* What is being asked: For every record that follows, transcribe the text exactly and leave any image out.

*** Exercise materials ***

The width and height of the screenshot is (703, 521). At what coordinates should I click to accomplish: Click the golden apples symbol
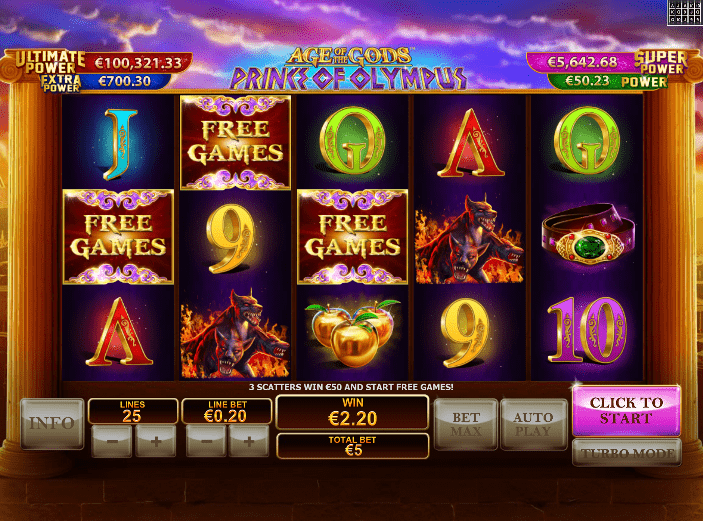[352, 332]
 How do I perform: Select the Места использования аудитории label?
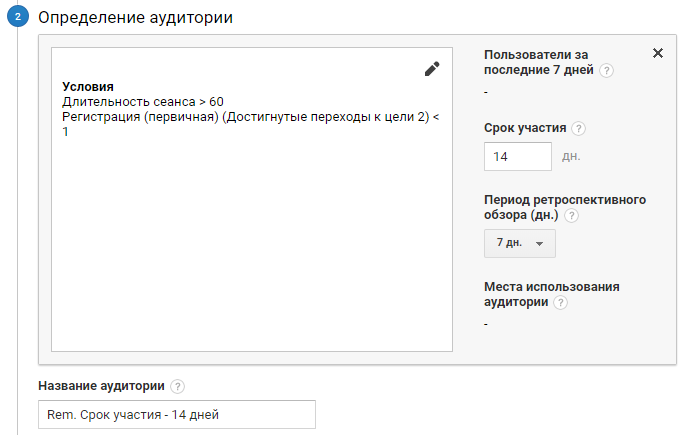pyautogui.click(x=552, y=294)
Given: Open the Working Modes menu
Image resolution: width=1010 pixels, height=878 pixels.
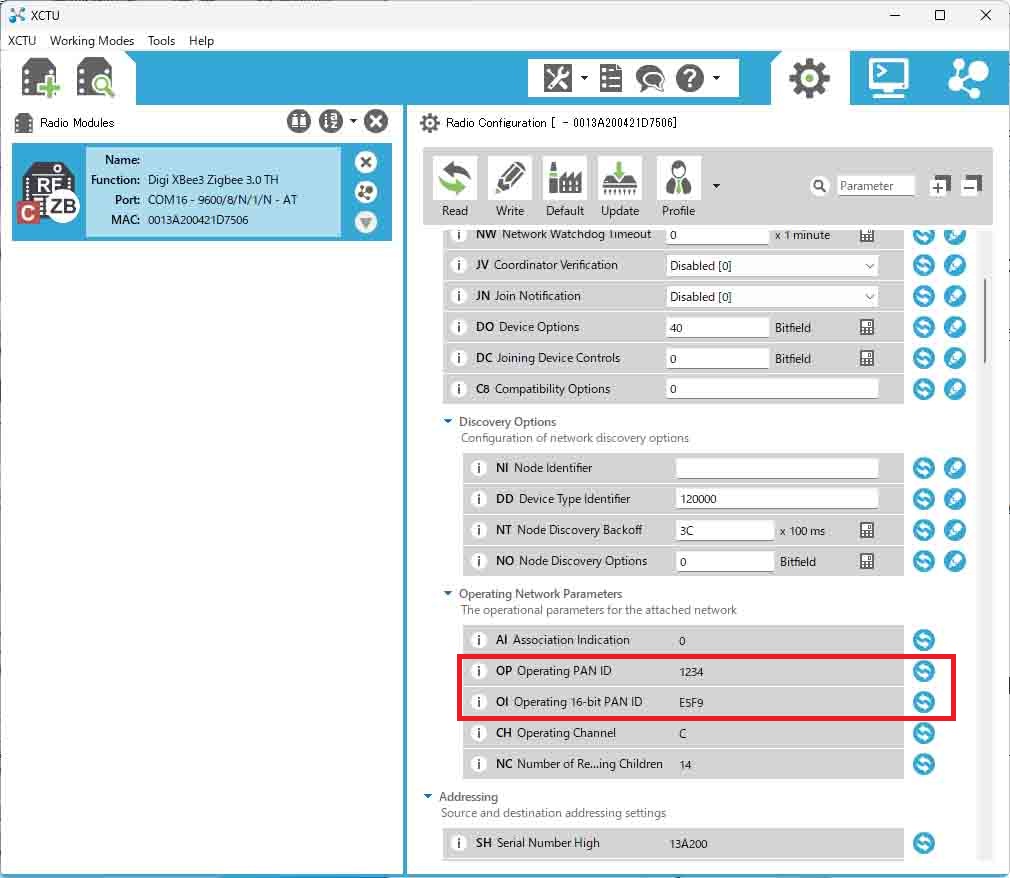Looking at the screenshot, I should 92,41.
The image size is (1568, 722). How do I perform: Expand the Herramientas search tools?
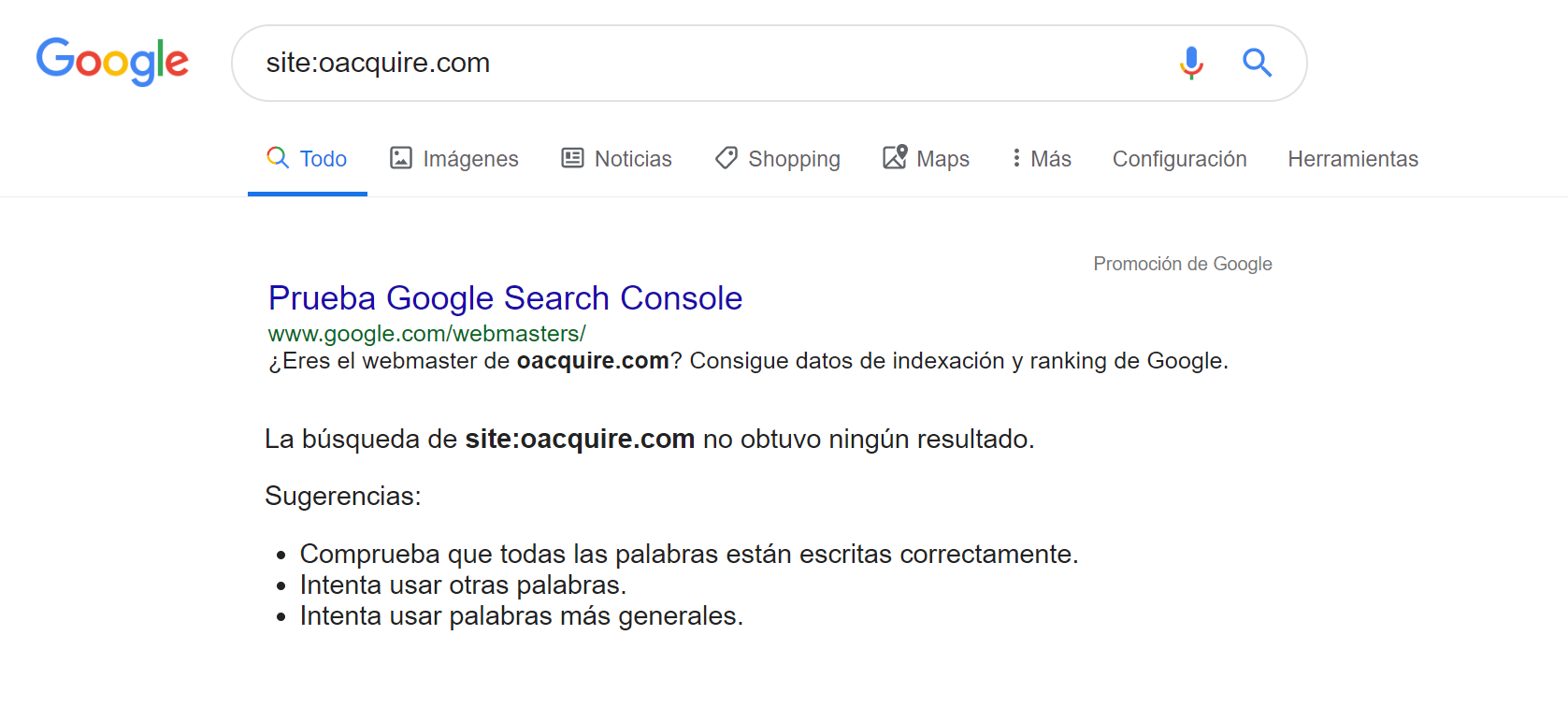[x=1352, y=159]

***

* Exercise answer:
The width and height of the screenshot is (703, 521). At what coordinates should I click to accomplish: Click the golden apples symbol
[352, 332]
 How do I perform: Select the Места использования аудитории label?
pyautogui.click(x=552, y=294)
Given: Open the Working Modes menu
Image resolution: width=1010 pixels, height=878 pixels.
Looking at the screenshot, I should 92,41.
The image size is (1568, 722). How do I perform: Expand the Herramientas search tools?
[x=1352, y=159]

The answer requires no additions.